Bewertung aus Goch am 25.08.2022
Bewertungsnummer: 1773882
Bewertet: Buch (Gebundene Ausgabe)
Das Buch trägt den Untertitel „Ein Diensthundeführer berichtet“ und war für mich dann zunächst etwas verwirrend als ich vom Verlag die Information bekam, es handele sich hier um ein Buch über klassische und operante Konditionierung.
Pavlov, Skinner und Co – jeder Hundetrainer oder Verhaltensberater muss in seiner Ausbildung wissen, wovon bei diesen Namen die Rede ist. Klassische und operante Konditionierung sind prüfungsrelevante Themen und je nach Institut zum Teil rein wissenschaftlich und „knochentrocken“ aufgearbeitet.
Doch Simon Prins nimmt den Leser hier mit auf eine interessante Reise durch Vergangenheit, Umdenken und Lernen, Kooperationen zwischen Hundetrainern und lässt uns auch teilhaben an den Misserfolgen aus seinem Leben.
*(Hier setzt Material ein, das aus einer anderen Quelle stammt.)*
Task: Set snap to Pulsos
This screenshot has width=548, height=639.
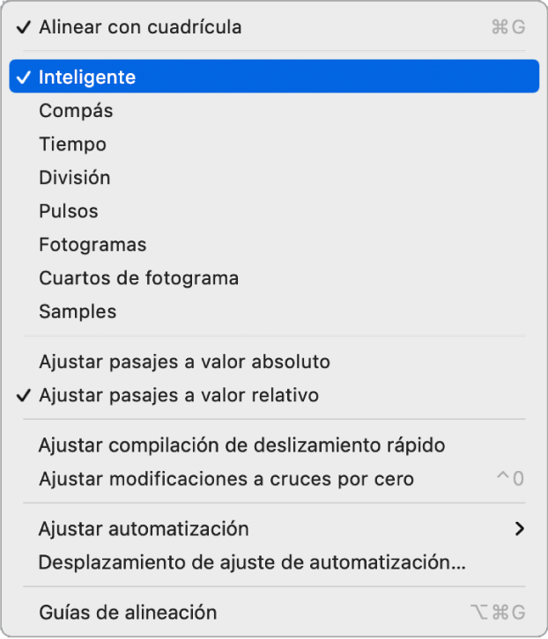Action: pos(69,211)
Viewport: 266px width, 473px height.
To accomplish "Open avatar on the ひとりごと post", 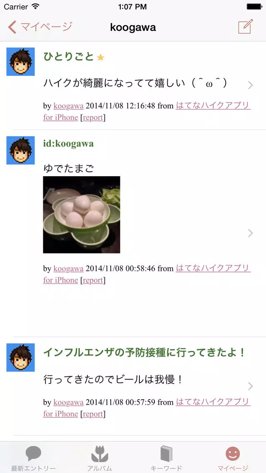I will (x=20, y=62).
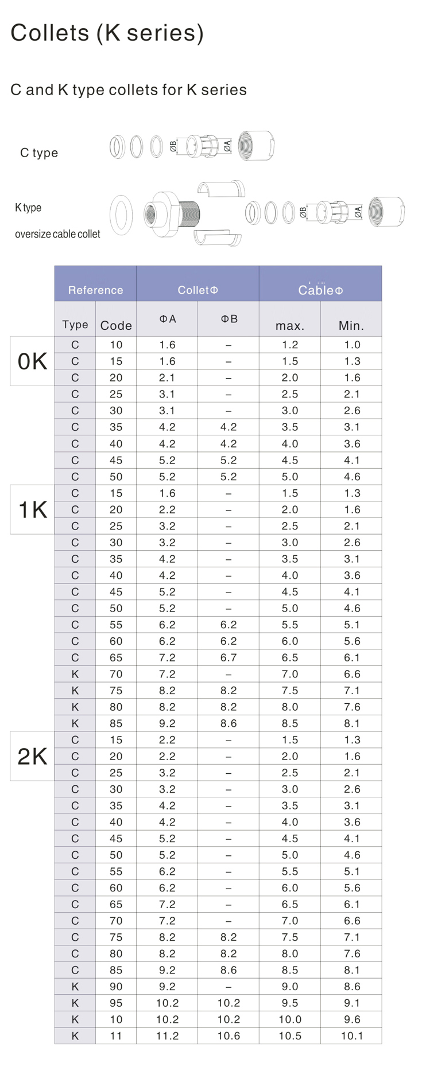Click the C type collet exploded diagram

pyautogui.click(x=192, y=146)

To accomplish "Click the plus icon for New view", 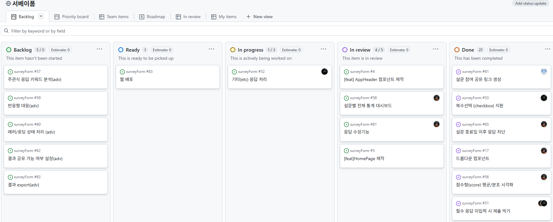I will (x=248, y=17).
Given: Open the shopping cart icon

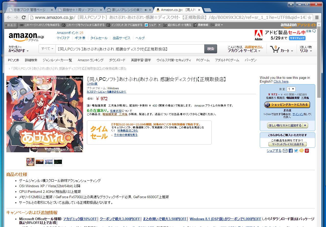Looking at the screenshot, I should coord(275,49).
Tatsächlich ist das Buch eher für Trainer, Verhaltensberater und anderen, mit Hunden und Menschen beruflich arbeiteten Menschen geeignet, da diese bereits ein großes Spektrum an Vorwissen haben, jedoch ist es durchaus auch für den interessierten Hundehalter lesenswert, der nicht nur stupide abarbeiten möchte, was die Hundeschule vorgibt, sondern sich selbst ein Bild davon machen möchte wie Hunde lernen, arbeiten und zu welchen tollen Leistungen sie fähig sind, wenn man sie artgerecht und nach neuesten wissenschaftlichen Erkenntnissen ausbildet.
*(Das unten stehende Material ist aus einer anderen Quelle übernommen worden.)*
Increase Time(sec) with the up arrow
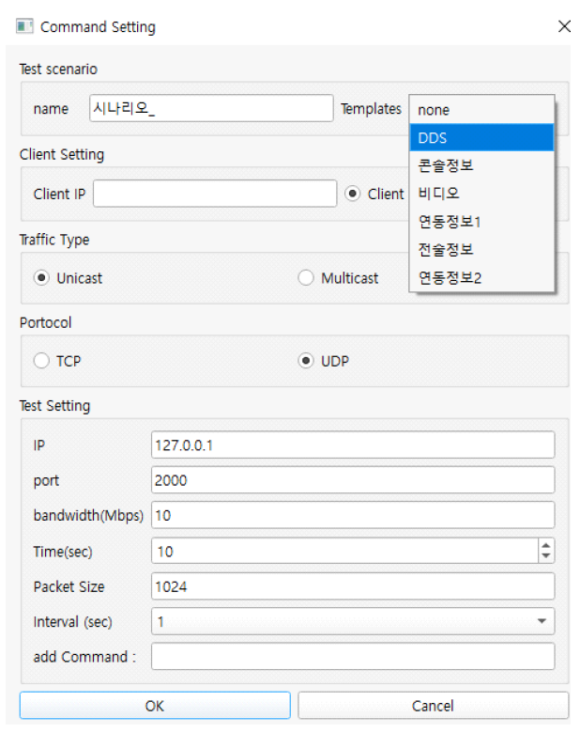 (546, 545)
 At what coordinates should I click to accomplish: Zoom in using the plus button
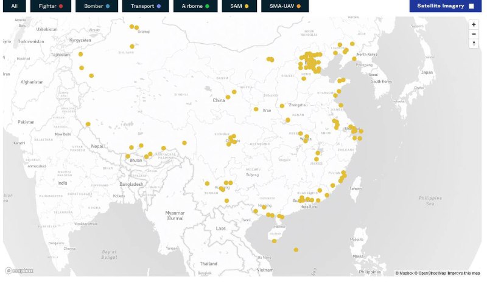(x=474, y=24)
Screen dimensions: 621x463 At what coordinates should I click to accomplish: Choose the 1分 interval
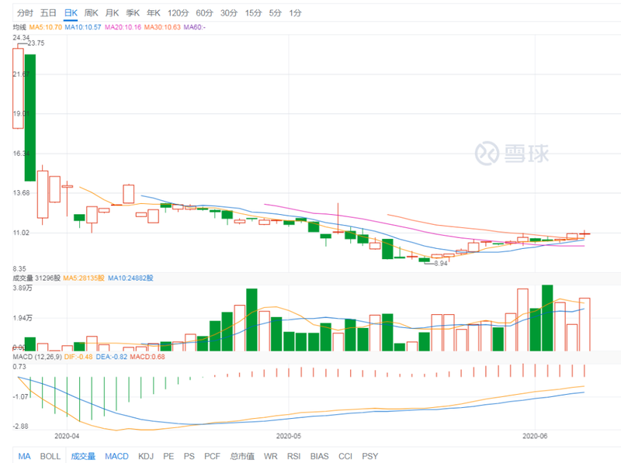(x=295, y=13)
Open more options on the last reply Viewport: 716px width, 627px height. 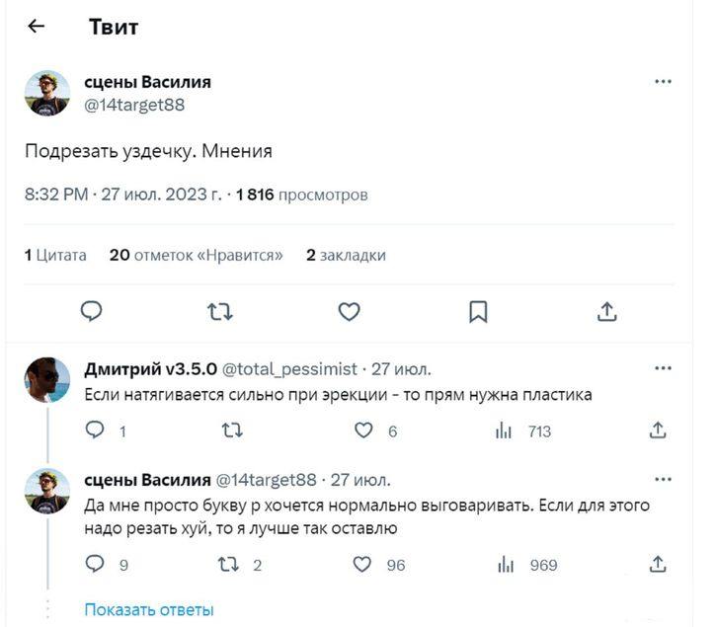click(663, 479)
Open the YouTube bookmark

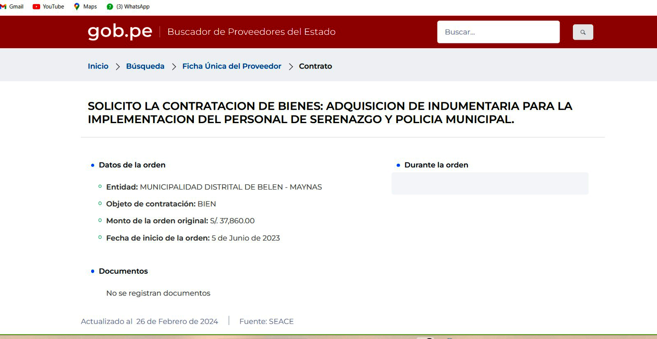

Mit anderen zusammenzuarbeiten fällt Hundetrainern oft schwer. (…) Zusammenarbeit jedoch war das Schlüsselelement, das zum Erfolg führte. Zusammenarbeiten bedeutete aber, über den eigenen Schatten zu springen und sein Ego beiseite zu stellen, sich gegenseitig zu helfen, anstatt sich zu be- und verurteilen, (…) Dies sind Lektionen, die Hundetrainer unbedingt lernen müssen “ (Seite 55).
Neben den Grundlagen der Lerngesetze nimmt der Autor aber eben auch diejenigen kritisch unter die Lupe, die lehren, was der Halter seinem Hund beizubringen hat – die Trainer. Was macht einen guten Hundetrainer aus? Dies erfährt man im Kapitel „Trainer und Hundeführer“
„Ein guter Trainer ist wie ein Kapitän. Er kann das ganze Schiff „organisieren“, um den Zielhafen zu erreichen.“ (Seite 228).
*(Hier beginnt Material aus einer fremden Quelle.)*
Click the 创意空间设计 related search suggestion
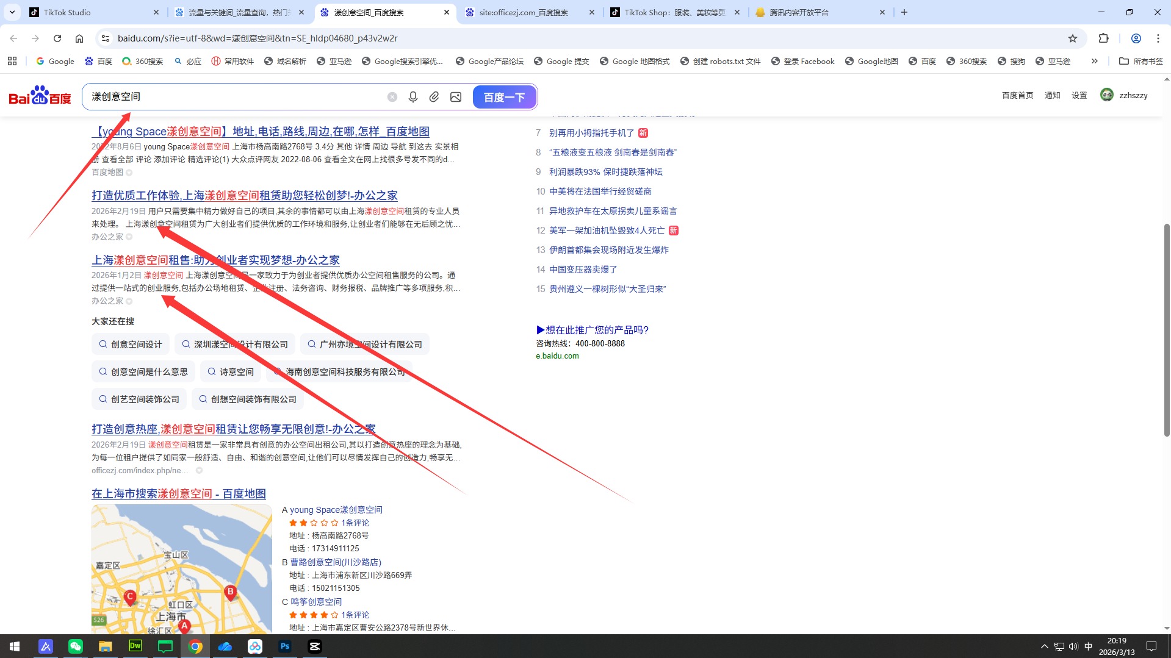Viewport: 1171px width, 658px height. (x=131, y=345)
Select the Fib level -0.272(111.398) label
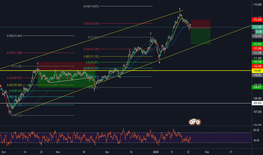 [x=14, y=53]
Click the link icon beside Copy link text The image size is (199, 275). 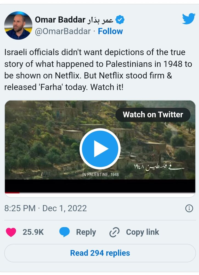(x=114, y=232)
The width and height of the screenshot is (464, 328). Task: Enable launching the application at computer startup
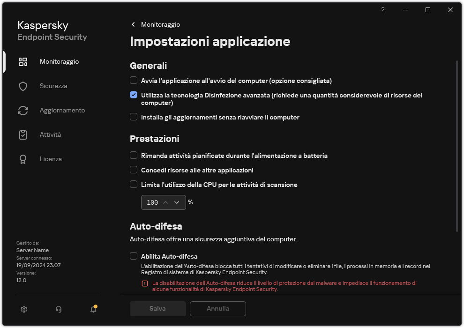(134, 81)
Im letzten Drittel des fast 400 Seiten starken Buches geht es dann auch letztendlich um Training, Trainingspläne und auch auf Problemverhalten wird eingegangen.
Training ist einfach – aber nicht leicht!“ (Seite 359).
Mein Fazit: Ich war am Anfang skeptisch, ob ich mir nach all dem Lernen und den verschiedensten Ausbildungen noch einmal 400 Seiten über Konditionierung und/oder Trainingsprinzipien und Lerngesetze antun wollte. Doch Simon Preis hat mich bereits auf den ersten Seiten gefesselt. So interessant und packend geschrieben ist es definitiv kein Buch, das mal eben so zwischendurch gelesen werden darf. Ich habe tatsächlich mehrere Monate gebraucht, immer mal wieder Kapitel zurückgeblättert und vieles auch mal wirken lassen. Aber es lohnt sich und mit diesem Wissen bereichert es die Arbeit mit Hunden und ihren Menschen ungemein.
Das Buch ist beim Kynos-Verlag zu beziehen, unter der ISBN Nr 978-3-95464-257-1, aber auch bei allen anderen buchführenden Händlern wie Amazon, Thalia, Hugendubel, Weltbild, etc.
So wird man ein guter Tierzrainer
EK am 19.06.2022
Bewertungsnummer: 1732602
Bewertet: Buch (Gebundene Ausgabe)
Pavlov und Skinner bekommen keinen neuen Anstrich sondern werden ganz klar und verständlich wissenschaftlich dargelegt ohne schnick schnack.
Obwohl sehr wissenschaftlich gehalten, liest es sich sehr flüssig.
Ich staunte immer wieder was Tiere leisten können wenn sie richtig trainiert werden.
Was mich jedoch fast am meisten an diesem Buch fasziniert hat ist das Herr Prins wirklich niemanden verurteilt. Er hat seine Trainingsweise komplett umgestellt, und das mit Erfolg.
Trotzdem animiert er dazu das die Menschen mehr ins Gespräch kommen sich austauschen, offen auch für andere Wege zu sein, aus ihren Fehlern lernen um besser zu werden, schneller, effizienter und nachhaltiges Verhalten zu etablieren das auch die Tiere gerne ausführen.
Nicht wer denkt im Recht zu sein steht im Vordergrund sondern was wirklich effektiv ist.
Wer was über das trainieren von Hunden lernen will ist mit diesem Buch bestens bedient. 0 8 15 Anleitungen enthält es nicht. Aber wer es gelesen und verinnerlicht hat braucht auch keinen vorgefertigten Trainingsplan mehr sondern fertig ihn selber an.